Selected extract
******
/minimal-fastapi-openai-proxy

A minimal FastAPI proxy for OpenAI’s Chat Completions and Embeddings APIs. Supports wrapper API keys that map to real OpenAI API keys, enabling multi-tenant usage, simple key management, and full compatibility with the official OpenAI Python SDK.

Primary LanguagePythonMIT LicenseMIT

minimal-fastapi-openai-proxy

A minimal FastAPI proxy for OpenAI APIs — focused on Chat Completions and Embeddings.

✨ Features:

  • Exposes OpenAI-compatible endpoints (/v1/chat/completions, /v1/embeddings)
  • Works seamlessly with the official OpenAI Python SDK
  • Supports streaming chat completions (SSE)
  • Simple wrapper → real API key mapping (multi-tenant friendly)
******
Provided records
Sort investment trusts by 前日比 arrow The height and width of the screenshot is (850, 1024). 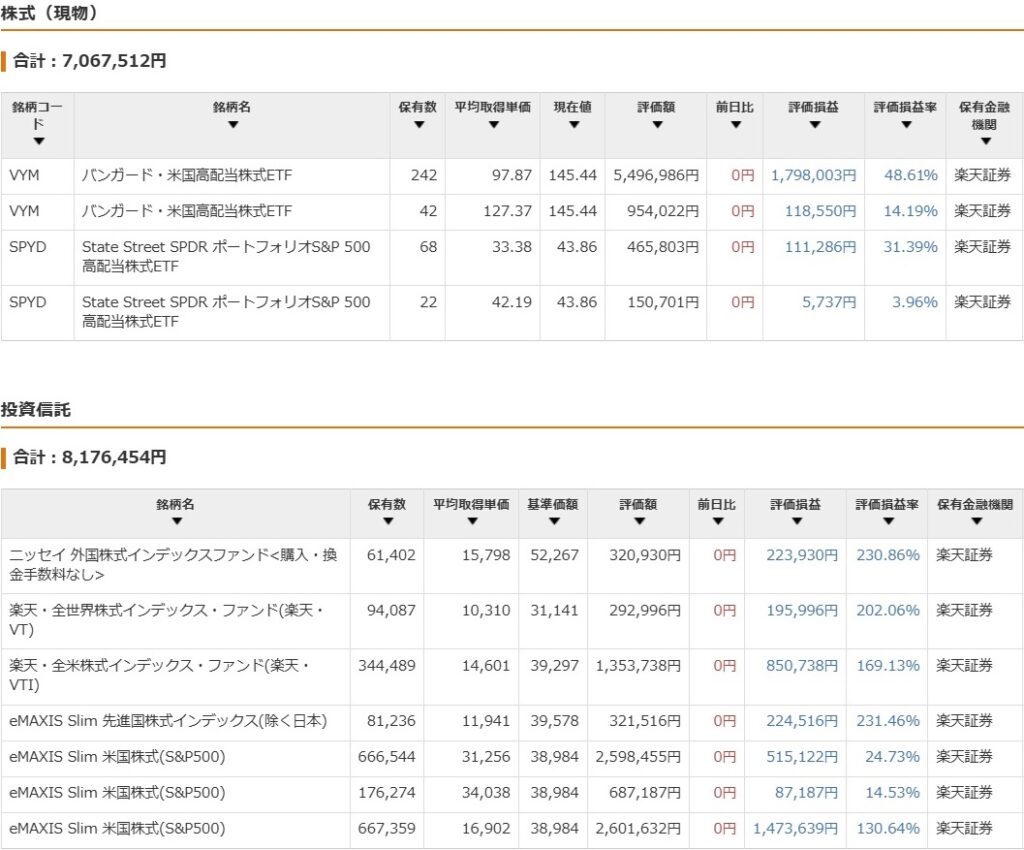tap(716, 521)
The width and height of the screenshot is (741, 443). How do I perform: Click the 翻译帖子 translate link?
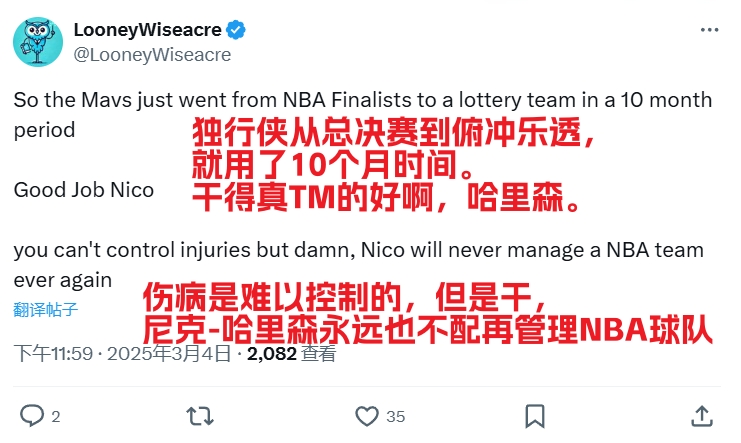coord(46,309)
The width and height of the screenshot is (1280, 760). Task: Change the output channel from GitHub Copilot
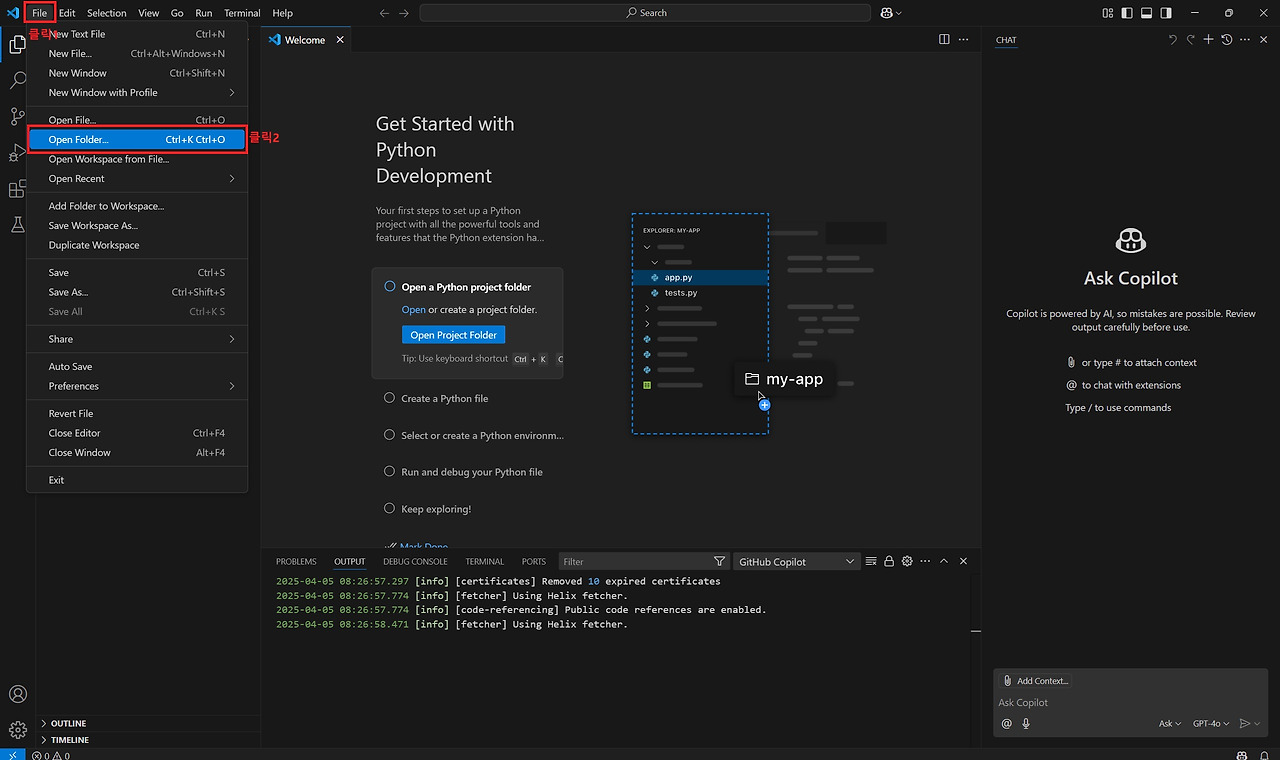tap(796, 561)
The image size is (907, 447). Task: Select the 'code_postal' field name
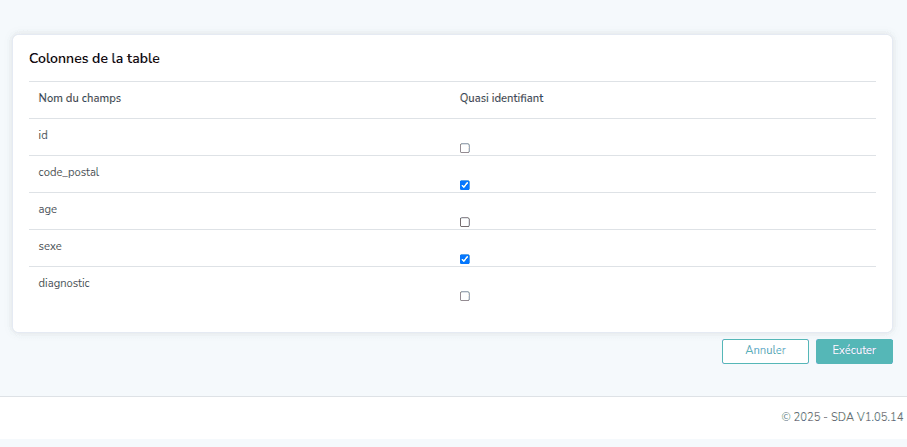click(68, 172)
******
Exercise tasks
(a) Update the FastAPI proxy README from "Primary LanguagePythonMIT LicenseMIT" up to and including "chat completions (SSE)", changing "seamlessly" to "directly".
(b) Translate this sentence from the FastAPI proxy README into Spanish: "A minimal FastAPI proxy for OpenAI APIs — focused on Chat Completions and Embeddings."
(c) Continue the FastAPI proxy README from where it stops.

Results by task
(a)
Primary LanguagePythonMIT LicenseMIT

minimal-fastapi-openai-proxy

A minimal FastAPI proxy for OpenAI APIs — focused on Chat Completions and Embeddings.

✨ Features:

  • Exposes OpenAI-compatible endpoints (/v1/chat/completions, /v1/embeddings)
  • Works directly with the official OpenAI Python SDK
  • Supports streaming chat completions (SSE)

(b) Un proxy mínimo de FastAPI para las API de OpenAI — centrado en Chat Completions y Embeddings.

(c)
  • Lightweight & minimal — no database needed
  • Deployable via Supervisor with included config

🚀 Quick Start

1. Clone & install

git clone https://github.com/yourname/minimal-fastapi-openai-proxy.git
cd minimal-fastapi-openai-proxy
pip install -r requirements.txt

2. Configure keys

Copy the example config and add your keys:

cp configs/config.py.example configs/config.py

Edit configs/config.py and set your wrapper → real OpenAI key mappings:

API_KEY_MAP = {
    "wrapper-key-alice": "sk-alice-real-openai-key",
    "wrapper-key-bob":   "sk-bob-real-openai-key",
}

Each wrapper key is used by clients. Each mapped key is the real OpenAI API key.

3. Run the server (local dev)

uvicorn server:app --reload

Server runs at: http://localhost:8000


🔑 Usage with OpenAI SDK

Point the SDK to your proxy and use a wrapper key:

from openai import OpenAI

client = OpenAI(
    base_url="http://localhost:8000/v1",
    api_key="wrapper-key-alice",  # your wrapper key
)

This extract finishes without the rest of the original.